Making Tests Deterministic

Before (LangChain - Flaky):

def test_qa_chain():
    # This test might fail randomly!
    qa_chain = create_qa_chain()
    answer = qa_chain.run("What is the capital of France?")
    assert "Paris" in answer  # Sometimes fails!

After (SteadyText - Reliable):

def test_qa_function():
    # Always passes with deterministic output
    answer = answer_question("What is the capital of France?")
    assert answer == "The capital of France is Paris."  # Exact match!

Migration Strategy

Phase 1: Replace Simple Chains

# Start with single-step operations
# Replace: LLMChain → steadytext.generate()
# Replace: embedding + vectorstore → PostgreSQL + pgvector

Phase 2: Simplify Complex Chains

# Convert multi-step chains to simple functions
# Remove unnecessary abstractions
# Use straightforward Python logic

Phase 3: Eliminate External Dependencies

# Remove API-based tools
# Implement simple alternatives
# Use PostgreSQL for persistence

Common Pitfalls & Solutions

1. Over-Engineering

# ❌ LangChain habit: Creating chains for everything
chain = LLMChain(llm=llm, prompt=PromptTemplate(...))

# ✅ SteadyText: Just call the function
result = steadytext.generate("Your prompt here")

2. Callback Complexity

# ❌ LangChain: Complex callback systems
callbacks = [StreamingStdOutCallbackHandler(), CustomCallback()]

# ✅ SteadyText: Simple iteration
for token in steadytext.generate_iter("Your prompt"):
    print(token, end="", flush=True)

3. Configuration Overload

# ❌ LangChain: Tons of configuration
llm = ChatOpenAI(
    model_name="gpt-3.5-turbo",
    temperature=0,
    max_tokens=100,
    model_kwargs={"top_p": 0.9},
    callbacks=callbacks,
    cache=True
)

# ✅ SteadyText: Sensible defaults
result = steadytext.generate("prompt", max_tokens=100)

Real-World Migration Example

Here's a complete migration of a document QA system:

Before (LangChain - 150+ lines)

# Complex setup with multiple files, classes, and configurations
# Vector stores, embeddings, chains, callbacks, etc.

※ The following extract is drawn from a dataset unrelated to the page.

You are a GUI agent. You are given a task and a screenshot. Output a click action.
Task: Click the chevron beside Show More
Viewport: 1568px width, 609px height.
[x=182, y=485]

After (SteadyText - 20 lines)

-- Complete QA system in PostgreSQL
CREATE OR REPLACE FUNCTION qa_system(question TEXT)
RETURNS TEXT AS $$
DECLARE
    context TEXT;
BEGIN
    -- Find relevant content
    SELECT string_agg(content, E'\n') INTO context
    FROM documents
    WHERE embedding <=> steadytext_embed(question)::vector < 0.3
    ORDER BY embedding <=> steadytext_embed(question)::vector
    LIMIT 3;

    -- Generate answer
    RETURN steadytext_generate(
        format('Context: %s\n\nQuestion: %s\n\nAnswer:', 
               context, question)
    );
END;
$$ LANGUAGE plpgsql;

-- Usage
SELECT qa_system('What is the main topic?');

Migration Checklist

  • [ ] List all LangChain components in use
  • [ ] Identify which can be replaced with simple functions
  • [ ] Install SteadyText
  • [ ] Migrate embeddings to PostgreSQL
  • [ ] Replace chains with direct function calls
  • [ ] Remove prompt templates (use f-strings)
  • [ ] Simplify memory management
  • [ ] Update tests for deterministic outputs
  • [ ] Remove all API key management
  • [ ] Delete unused dependencies
  • [ ] Celebrate simpler code! 🎉

Next Steps


The Beauty of Simplicity

Most LangChain applications can be reduced to 10% of their original code size while gaining determinism, speed, and reliability. Less abstraction = fewer bugs!